We can’t teach kids facts anymore? The Blue School’s mission is to “cultivate creative, joyful, and compassionate inquirers who use courageous and innovative thinking to build a harmonious and sustainable world.” I suppose the school doesn’t teach the facts about sustainability (NAS does), even though its leaders “believe that global citizens in the 21st century have an unprecedented responsibility to be actively engaged in the effort to protect the environment” (see NAS on global citizenship). At BlueSchool, “Children explore the concepts of conservation and sustainability and have opportunities to make choices that positively impact our program's ‘ecological footprint.’” Sounds like they don’t have opportunities to make choices that negatively affect the footprint... 

But in any case, the directors are proud of what the school is doing, and they want to inspire the creation of many other similar programs. Following the open source movement, Blue School hopes to become an “open-source entity, one whose genetic code can be accessed and incorporated by public schools, charter schools, and anyone else,” according to the American Way. Yet the school is less than open when it comes to admissions, and Goldman admits that perhaps Blue School is just another elite program for a privileged few New York families: “Sadly, we’ve become the thing we were rebelling against, with 200 kids for 15 open spaces.” 

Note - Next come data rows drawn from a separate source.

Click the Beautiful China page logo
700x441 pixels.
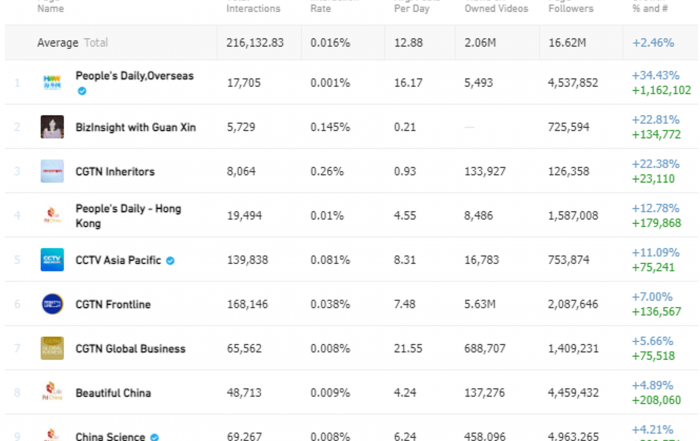[52, 392]
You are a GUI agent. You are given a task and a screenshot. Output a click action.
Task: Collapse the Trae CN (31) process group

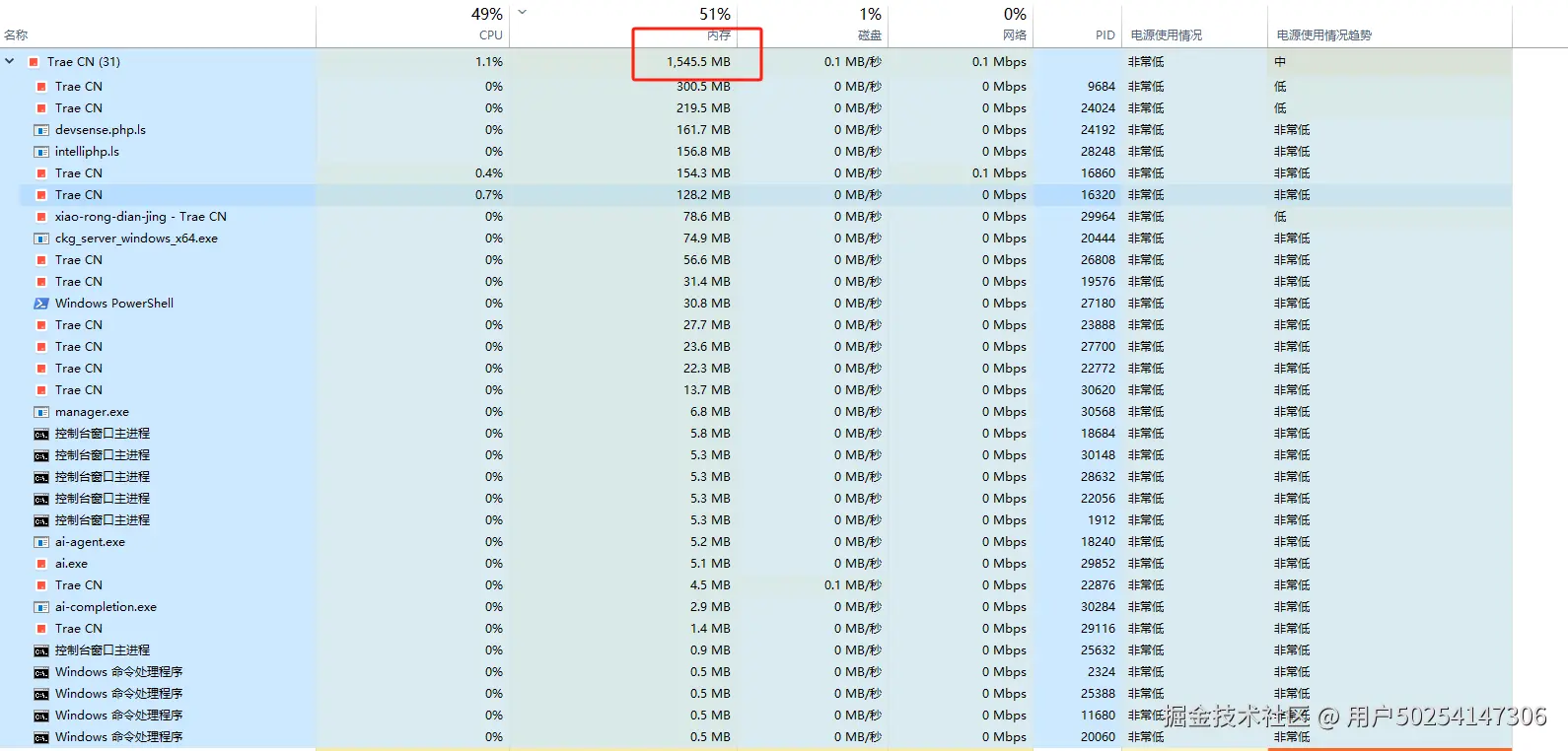pyautogui.click(x=10, y=61)
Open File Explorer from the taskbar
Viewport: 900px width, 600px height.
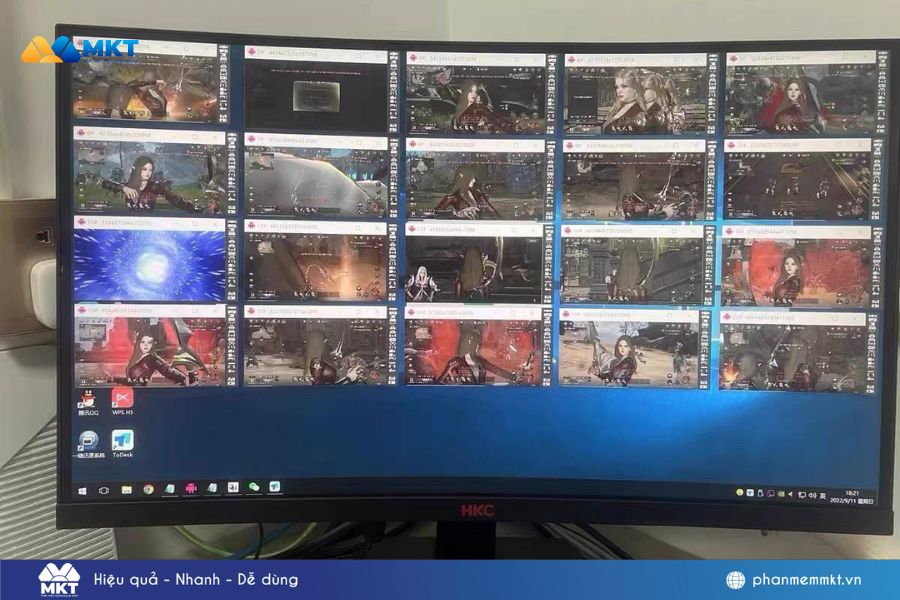(126, 489)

NAS’s esteemed board member Candace de Russy wrote about the Blue School earlier this year. Her article in the American Thinker traces the school’s philosophy back to Loris Malaguzzi who pioneered the progressive education movement in Reggio Emilia, Italy after World War II. De Russy wrote: 

Malaguzzi placed special emphasis on children as active, indeed powerful, agents of their own development. The "resourceful child" he envisaged, explains psychologist Carolyn Pope Edwards (quoting Carlina Rinaldi), "generates changes in the systems in which he or she is involved and becomes a ‘producer of culture, values, and rights.'"  

[...]

At root, Edwards writes, this approach is based on "an explicit idealism" or a "turn away from violence, toward peace and reconstruction" as well as social constructivism, a psychological theory which holds that humans construct knowledge and meaning from their experiences, and which is frequently tied to pedagogical practices that emphasize "active learning," or learning by doing. 

The Blue School seems to think it has started something new (“We need families who believe a new approach to education is within our grasp”), but de Russy highlights prominent critics who have exposed the follies of the sixty-five-year-old Reggio approach. De Russy concludes by wondering whether progressive schools cripple students when they have to face the real world:  

But they have about them an aura of unreality that leads one to ask, with added urgency in today's global climate of financial and political insecurity: Will the children in their charge, formed as they are by directing their own learning, be able to attend to anything that is "uncreative" and "unexciting"? Can they produce goods, manage money? Above all, will they be able to keep their families and the nation safe? 

Indeed, if students are rockets (to humor Chris Wink’s metaphor), are they ready to launch if they have no fuel? They may love learning, but if they don’t know any “facts,” how will “enchantment” teach them the important ideas that undergird civilization? How will “global citizenship” help them understand national citizenship? And how will constructivism lead them to pursue the truth?  

The Blue School is ready to send children blasting off into the world with minimal preparation in a burst of fun and laughter. While this model may be good enough for very young children, the Blue School aims to add a new grade every year up to fifth grade. By fifth grade, classes will have moved beyond the feelings grid and on to vacuous and politicized subjects like ethno-mathematics and sustainability literacy. Suddenly getting filled with grain and moving down the track doesn’t sound so bad.